Organizational change management (OCM) is a Human Resources (HR) thing, right? For many organizations, it might be, which is why they, and many others without OCM capabilities, struggle with technology-related change. The issue is that there’s rarely anything that’s only technology-based change because the new or changed technology affects ways of working, involving people. So, we might be delivering technology-based change in IT, but we also need to address the people-based implications; this is where OCM comes in. To help, this blog looks at the importance of OCM, starting with a common example of the failure to recognize and address the people-related impact of technology change.
Self-service portals – a good example of persistent OCM failures
In the last decade, most organizations have implemented an IT self-service capability. It promised to cure many long-held IT support issues with the opportunity for better, faster, and lower-cost IT support operations and outcomes. Various pieces of IT industry research have shown that close to 80% of organizations have invested in self-service capabilities during this time, with these often part of their IT service management (ITSM) tool. Still, for too many, the levels of employee adoption were low. This issue meant the organizations failed to reap the expected returns on their self-service investments.

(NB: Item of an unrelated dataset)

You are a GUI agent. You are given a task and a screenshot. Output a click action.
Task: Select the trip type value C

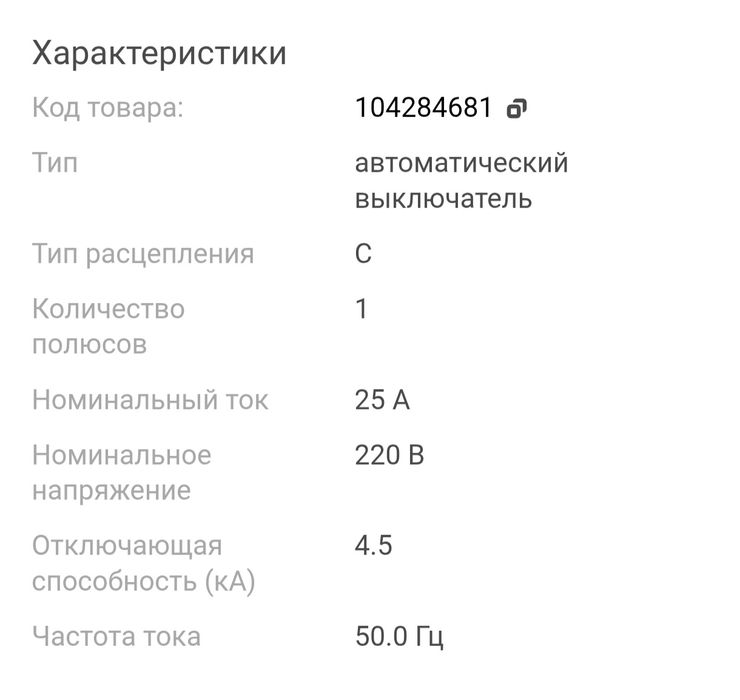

Some organizations might blame the suitability of their self-service technology. However, the real root causes of the IT self-service adoption issues are more likely related to the lack of OCM use. It’s easy to imagine that IT organizations were so excited by and focused on the new self-service technology that they missed that its introduction is a people change because it changes traditional ways of working. So while the technology introduction project might have delivered to time, cost, and spec, the initial adoption levels were low and usually way too low to provide the anticipated benefits.
The common OCM issues include:
- Insufficient stakeholder involvement, which includes the technology users
- Minimal education on the change benefits – from the organization to the affected individuals
- Limited or no communication on the what, why, how, when, and where of the change
- Minimal guidance on what the new ways of working involve
- No dedicated OCM resource to address OCM issues and risks.
The lack of OCM investment results in a lack of employee understanding and buy-in, and the technology change project on its own does not elicit the required behavioral change for employees to embrace the change fully. There might also be resistance to change caused by a variety of factors, including employees:
- Not understanding the change reasons
- Viewing the new state as less beneficial or riskier
- Having had poor change experiences previously or “change fatigue.”
So, in the case of IT self-service introduction, IT’s belief that employees would simply use it (because they use it in their personal lives) and lack of OCM meant that the low adoption level was inevitable.
The benefits of using OCM
Whether related to technology change or other types of business change, the use of OCM tools and techniques can help to:
- Enhance stakeholder inclusion and alignment
- Improve communications
- Increase change adoption rates
- Reduce change costs (by increasing change efficiency)
- Improve risk management
- Improve employee experiences.
What’s needed to benefit from OCM
The ITIL 4 OCM Practice Guide shares five principles for effective OCM:
- Clear and relevant objectives that offer value for different stakeholder groups
- Strong and committed leadership that “leads by example” in buying into the change
- Willing and prepared participants, with employees’ resistance to organizational improvement overcome
- Demonstrated value, where stakeholders can see the value once achieved (usually thanks to communication)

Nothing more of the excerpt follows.